Pasen doet ons dat beseffen. Jezus wil niets anders dan relatie, verbondenheid met ons. Hij geeft zichzelf. Het gaat Hem niet om zichzelf maar om de ander, zelfs om de redding van zijn vijanden. De prior van Tibherine, fr. Christian, schreef in zijn geestelijk testament: “Als ik ooit - en dat kan vandaag al zijn - het slachtoffer word van het terrorisme, …, dan zou ik graag hebben dat mijn gemeenschap, mijn kerk, mijn familie zich herinneren dat mijn leven was GEGEVEN aan God en aan dit land.” Een verloren leven, zeker voor terroristen maar ook voor zoveel sceptici. Pasen laat ons echter geloven dat “een leven dat weggegeven wordt, ingezet, aangeboden, nooit verloren gaat; men vindt het altijd opnieuw terug in Jezus, die het Leven zelf is!” (Dom Bernardo)
De verrijzenis van Jezus is een dwaasheid en een aanstoot. Een dode die opstaat uit de dood! Een weggegeven leven, waarbij jij als mens niet het centrum bent en waarbij ook jouw problemen – hoe begrijpelijk of onbegrijpelijk ook – niet het centrum zijn, blijven voor velen in onze tijd, zelfs christenen, een dwaasheid en een aanstoot. Toch is dit Pasen en daarmee de kern van het christelijk geloof. Zonder het geloof in de verrijzenis is ons christelijk geloof waardeloos. Moest Jezus, moesten onze medebroeders, al die slachtoffers van terreur dan een gruwelijke dood sterven? Neen, want je leven wagen heeft geen enkele waarde. Fr. Luc zegt: “Vanwege Mij je leven verliezen voor Christus betekent je leven geven uit liefde”. Gegeven liefde is het enige antwoord tegen terreur. “Laten we kiezen voor de liefde, voor vergeving en communio, en tegen iedere vorm van haat, van wraakzucht en geweld. Laten we blijven geloven dat er in het hart van ieder mens een diepgeworteld verlangen naar vrede leeft.’ (Dom Bernardo)
‘Iedere keer dat wij de bezorgdheid voor onszelf opzij zetten om zorg te dragen voor iemand anders, beleven we dit geloof, echt Godsgeloof, ook al beseffen we dat misschien niet…’. (fr. Luc) Zo concreet is Pasen! ‘Een leven gegeven uit liefde’, dat is de zin van het leven. In de afgelopen bloedige Goede Week lijkt dat opnieuw een dwaasheid en een aanstoot maar het is de gave die Christus en zovelen van Zijn volgingen ons als Paasgeschenk geven. Mogen wij, broeders en zusters, die gave tot een terug-gave maken, opdat deze wereld meer en meer een nieuwe schepping wordt.
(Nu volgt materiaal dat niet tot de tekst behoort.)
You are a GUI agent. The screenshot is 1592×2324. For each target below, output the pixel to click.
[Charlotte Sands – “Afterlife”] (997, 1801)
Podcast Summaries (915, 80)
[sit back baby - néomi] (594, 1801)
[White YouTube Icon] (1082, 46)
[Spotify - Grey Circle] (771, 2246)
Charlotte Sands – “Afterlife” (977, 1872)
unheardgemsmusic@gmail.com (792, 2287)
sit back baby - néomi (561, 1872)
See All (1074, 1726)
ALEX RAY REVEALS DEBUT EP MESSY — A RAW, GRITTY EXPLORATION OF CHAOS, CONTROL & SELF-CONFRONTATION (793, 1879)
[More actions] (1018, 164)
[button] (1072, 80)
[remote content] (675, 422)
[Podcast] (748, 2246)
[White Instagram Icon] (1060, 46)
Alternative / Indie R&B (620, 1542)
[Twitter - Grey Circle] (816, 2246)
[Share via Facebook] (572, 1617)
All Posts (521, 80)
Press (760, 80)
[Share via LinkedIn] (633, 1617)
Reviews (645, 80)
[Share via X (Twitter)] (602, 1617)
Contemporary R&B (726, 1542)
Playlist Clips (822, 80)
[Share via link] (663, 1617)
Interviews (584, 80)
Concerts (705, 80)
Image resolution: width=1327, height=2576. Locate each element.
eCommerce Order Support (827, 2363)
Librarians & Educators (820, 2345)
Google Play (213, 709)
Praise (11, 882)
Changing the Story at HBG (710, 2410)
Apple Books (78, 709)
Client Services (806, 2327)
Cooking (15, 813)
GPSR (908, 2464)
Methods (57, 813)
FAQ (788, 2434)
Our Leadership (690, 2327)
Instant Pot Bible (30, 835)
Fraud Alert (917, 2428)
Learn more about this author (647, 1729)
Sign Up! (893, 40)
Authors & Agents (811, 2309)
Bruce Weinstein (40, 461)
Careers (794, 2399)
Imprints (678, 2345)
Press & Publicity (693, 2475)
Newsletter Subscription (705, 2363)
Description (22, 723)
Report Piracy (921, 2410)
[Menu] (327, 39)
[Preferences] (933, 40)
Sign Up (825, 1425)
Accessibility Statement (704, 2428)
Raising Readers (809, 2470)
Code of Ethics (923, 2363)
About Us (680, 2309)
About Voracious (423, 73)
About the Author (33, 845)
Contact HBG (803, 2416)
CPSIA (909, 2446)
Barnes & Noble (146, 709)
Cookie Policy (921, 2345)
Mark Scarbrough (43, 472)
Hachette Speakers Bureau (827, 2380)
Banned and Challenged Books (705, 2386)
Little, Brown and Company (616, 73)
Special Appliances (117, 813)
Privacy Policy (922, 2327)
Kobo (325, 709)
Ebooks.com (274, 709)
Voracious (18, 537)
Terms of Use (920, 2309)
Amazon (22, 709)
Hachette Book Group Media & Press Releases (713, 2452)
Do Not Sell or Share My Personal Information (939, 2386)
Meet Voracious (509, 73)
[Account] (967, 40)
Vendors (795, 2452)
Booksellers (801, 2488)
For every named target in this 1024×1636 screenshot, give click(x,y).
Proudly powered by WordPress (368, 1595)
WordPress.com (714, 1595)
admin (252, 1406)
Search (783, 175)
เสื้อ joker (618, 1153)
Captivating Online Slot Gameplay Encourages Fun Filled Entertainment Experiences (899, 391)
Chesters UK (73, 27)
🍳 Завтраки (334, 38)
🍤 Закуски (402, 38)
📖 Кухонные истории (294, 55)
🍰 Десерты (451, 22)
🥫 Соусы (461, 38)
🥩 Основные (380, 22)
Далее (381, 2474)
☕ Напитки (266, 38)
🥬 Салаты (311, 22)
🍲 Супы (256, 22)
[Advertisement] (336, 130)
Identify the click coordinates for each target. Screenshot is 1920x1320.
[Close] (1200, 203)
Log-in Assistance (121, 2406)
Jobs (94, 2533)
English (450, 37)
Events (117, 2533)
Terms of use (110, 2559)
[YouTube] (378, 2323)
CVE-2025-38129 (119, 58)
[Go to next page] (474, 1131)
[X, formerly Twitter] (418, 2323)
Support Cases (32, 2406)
Eerste lezing: Hand. 10,34a, 37-43; tweede lezing: Kol. 3,1-4; evangelie: Johannes 20, 1-9
De evangelietekst uit de Willibrordvertaling 1978:
Op de eerste dag van de week kwam Maria Magdalena, vroeg in de morgen - het was nog donker - bij het graf en zag dat de steen van het graf was weggerold. Zij liep snel naar Simon Petrus en naar de andere, de door Jezus beminde leerling, en zei tot hen: ‘Ze hebben de Heer uit het graf genomen en wij weten niet waar ze Hem hebben neergelegd.’ Daarop gingen Petrus en de andere leerling op weg naar het graf. Ze liepen samen vlug voort, maar die andere leerling snelde Petrus vooruit en kwam het eerst bij het graf aan. Vooroverbukkend zag hij de zwachtels liggen, maar hij ging niet naar binnen. Simon Petrus die hem volgde, kwam ook bij het graf en trad wel binnen. Hij zag dat de zwachtels er lagen, maar dat de zweetdoek die zijn hoofd had bedekt, niet bij de zwachtels lag, maar ergens afzonderlijk opgerold op een andere plaats. Toen pas ging ook de andere leerling die het eerst bij het graf was aangekomen, naar binnen; hij zag en geloofde, want zij hadden nog niet begrepen hetgeen er geschreven stond, dat Hij namelijk uit de doden moest opstaan.